> **Try it**:
Repeat every record below exactly, but leave out any pictures.

──────── Data for review

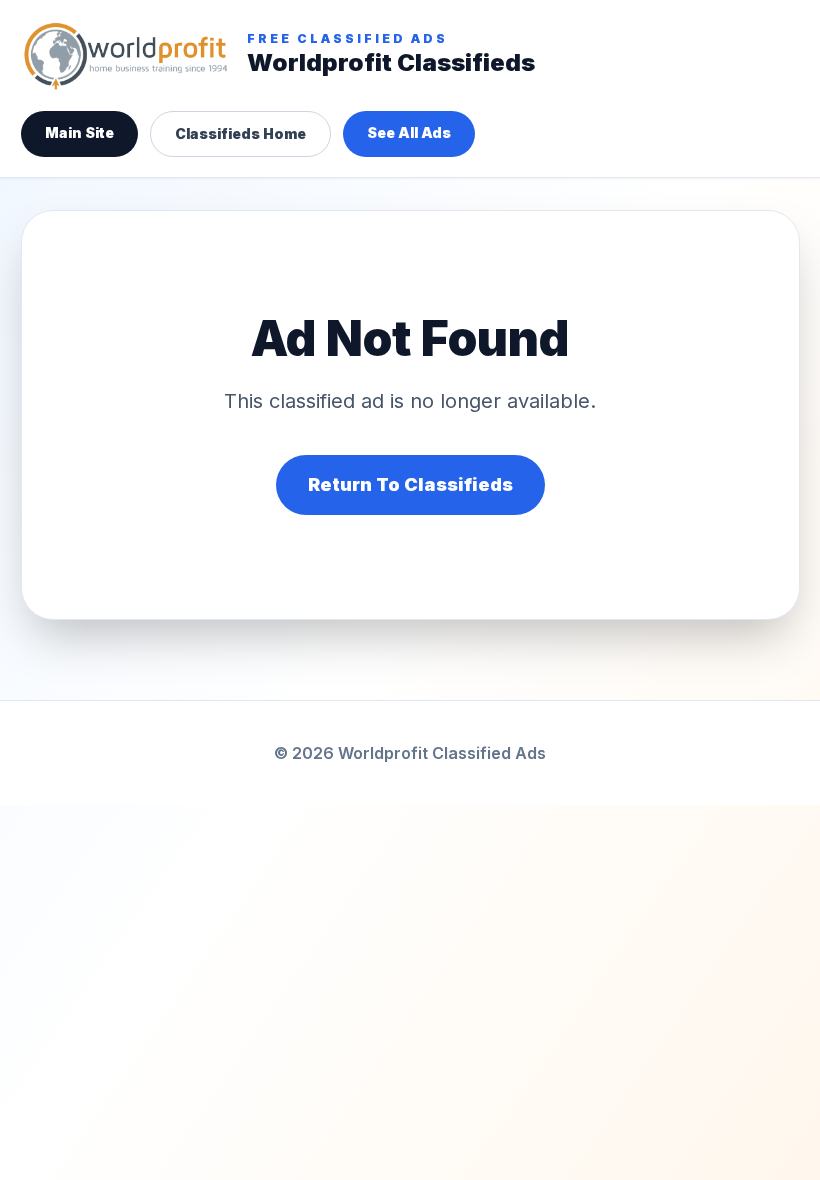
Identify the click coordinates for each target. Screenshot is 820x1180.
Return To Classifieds (410, 484)
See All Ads (409, 132)
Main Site (79, 132)
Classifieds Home (240, 133)
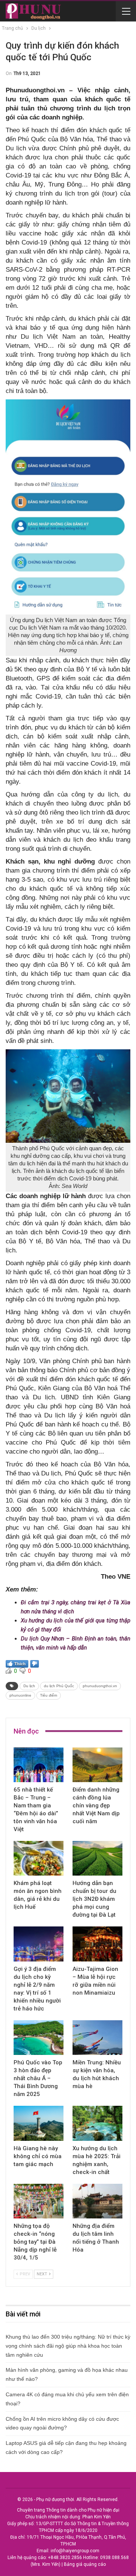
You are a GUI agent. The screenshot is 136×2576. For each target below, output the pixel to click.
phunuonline (20, 1695)
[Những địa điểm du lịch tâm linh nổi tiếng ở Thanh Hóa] (97, 2201)
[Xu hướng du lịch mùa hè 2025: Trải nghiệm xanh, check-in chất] (97, 2123)
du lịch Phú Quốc (59, 1686)
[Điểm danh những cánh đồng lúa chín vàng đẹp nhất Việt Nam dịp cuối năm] (97, 1764)
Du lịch (29, 1686)
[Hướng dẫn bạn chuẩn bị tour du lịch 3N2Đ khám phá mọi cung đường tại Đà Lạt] (97, 1858)
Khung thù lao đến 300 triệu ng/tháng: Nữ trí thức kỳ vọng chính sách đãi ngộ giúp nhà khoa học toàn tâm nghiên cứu (68, 2346)
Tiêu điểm (48, 1695)
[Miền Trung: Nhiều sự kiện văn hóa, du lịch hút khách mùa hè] (97, 2037)
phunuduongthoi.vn (100, 1686)
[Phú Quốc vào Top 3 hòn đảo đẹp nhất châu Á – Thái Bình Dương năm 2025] (38, 2037)
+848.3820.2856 (65, 2557)
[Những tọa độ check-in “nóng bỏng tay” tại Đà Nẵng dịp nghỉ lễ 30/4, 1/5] (38, 2201)
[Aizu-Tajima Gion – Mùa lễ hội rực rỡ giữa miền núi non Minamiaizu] (97, 1943)
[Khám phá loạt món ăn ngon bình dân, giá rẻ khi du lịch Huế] (38, 1858)
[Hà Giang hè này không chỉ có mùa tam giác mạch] (38, 2123)
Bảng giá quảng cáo (85, 2564)
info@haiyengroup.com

────────────────

> **Expected output**:
Identify the click coordinates for each target. Screenshot is 820x1180.
Return To Classifieds (410, 484)
See All Ads (409, 132)
Main Site (79, 132)
Classifieds Home (240, 133)
You are a GUI agent. The screenshot is 136×2576. For each target below, output the pixel to click.
phunuonline (20, 1695)
[Những địa điểm du lịch tâm linh nổi tiếng ở Thanh Hóa] (97, 2201)
[Xu hướng du lịch mùa hè 2025: Trải nghiệm xanh, check-in chất] (97, 2123)
du lịch Phú Quốc (59, 1686)
[Điểm danh những cánh đồng lúa chín vàng đẹp nhất Việt Nam dịp cuối năm] (97, 1764)
Du lịch (29, 1686)
[Hướng dẫn bạn chuẩn bị tour du lịch 3N2Đ khám phá mọi cung đường tại Đà Lạt] (97, 1858)
Khung thù lao đến 300 triệu ng/tháng: Nữ trí thức kỳ vọng chính sách đãi ngộ giúp nhà khoa học toàn tâm nghiên cứu (68, 2346)
Tiêu điểm (48, 1695)
[Miền Trung: Nhiều sự kiện văn hóa, du lịch hút khách mùa hè] (97, 2037)
phunuduongthoi.vn (100, 1686)
[Phú Quốc vào Top 3 hòn đảo đẹp nhất châu Á – Thái Bình Dương năm 2025] (38, 2037)
+848.3820.2856 (65, 2557)
[Những tọa độ check-in “nóng bỏng tay” tại Đà Nẵng dịp nghỉ lễ 30/4, 1/5] (38, 2201)
[Aizu-Tajima Gion – Mùa lễ hội rực rỡ giữa miền núi non Minamiaizu] (97, 1943)
[Khám phá loạt món ăn ngon bình dân, giá rẻ khi du lịch Huế] (38, 1858)
[Hà Giang hè này không chỉ có mùa tam giác mạch] (38, 2123)
Bảng giá quảng cáo (85, 2564)
info@haiyengroup.com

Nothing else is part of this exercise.